> **Exercise instructions**: Below are records with pictures in them; print them exactly, omitting the pictures.
── Material for this exercise
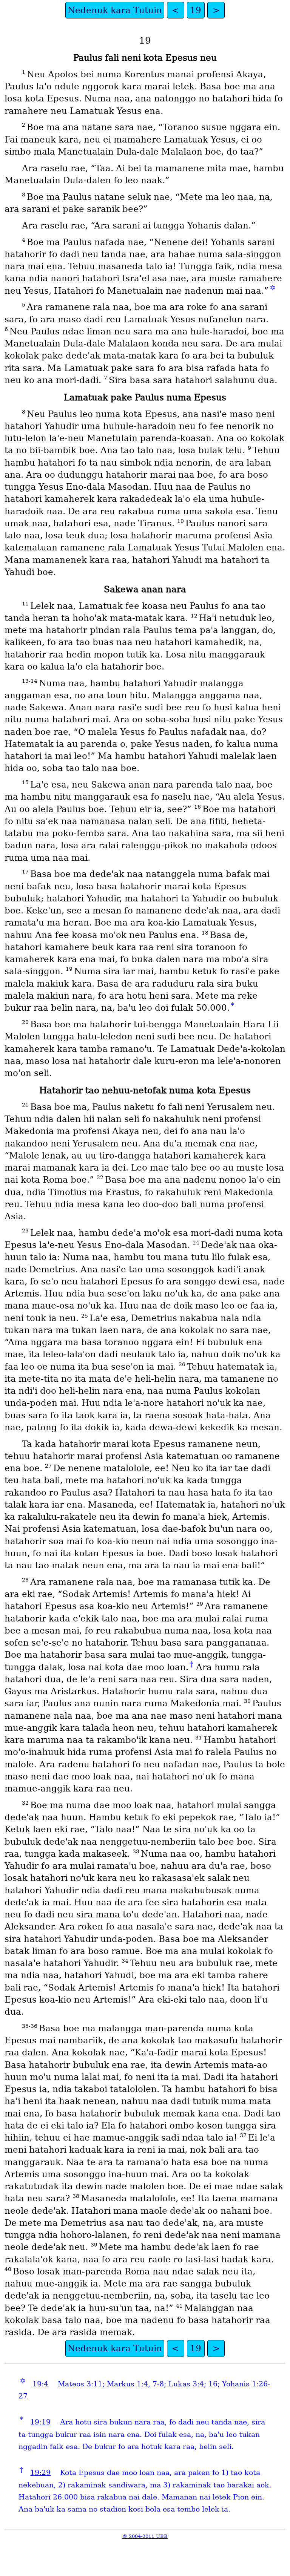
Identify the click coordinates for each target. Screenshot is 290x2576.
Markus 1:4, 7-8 (135, 2384)
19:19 (40, 2422)
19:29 (40, 2472)
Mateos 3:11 (80, 2384)
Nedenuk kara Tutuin (115, 10)
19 (195, 10)
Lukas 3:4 (186, 2384)
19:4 (40, 2384)
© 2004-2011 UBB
────
> **Solution to this exercise**:
Identify the click coordinates for each target. Screenshot is 290x2576.
Markus 1:4, 7-8 (135, 2384)
19:19 (40, 2422)
19:29 (40, 2472)
Mateos 3:11 (80, 2384)
Nedenuk kara Tutuin (115, 10)
19 (195, 10)
Lukas 3:4 (186, 2384)
19:4 (40, 2384)
© 2004-2011 UBB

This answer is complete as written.